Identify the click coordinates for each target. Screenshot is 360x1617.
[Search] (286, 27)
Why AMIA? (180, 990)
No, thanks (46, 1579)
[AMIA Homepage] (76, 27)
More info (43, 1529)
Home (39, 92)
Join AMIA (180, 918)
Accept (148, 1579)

════

Please set down all the data word for word.

PROBLEM SOLUTION:
Identify the click coordinates for each target. Screenshot is 360x1617.
[Search] (286, 27)
Why AMIA? (180, 990)
No, thanks (46, 1579)
[AMIA Homepage] (76, 27)
More info (43, 1529)
Home (39, 92)
Join AMIA (180, 918)
Accept (148, 1579)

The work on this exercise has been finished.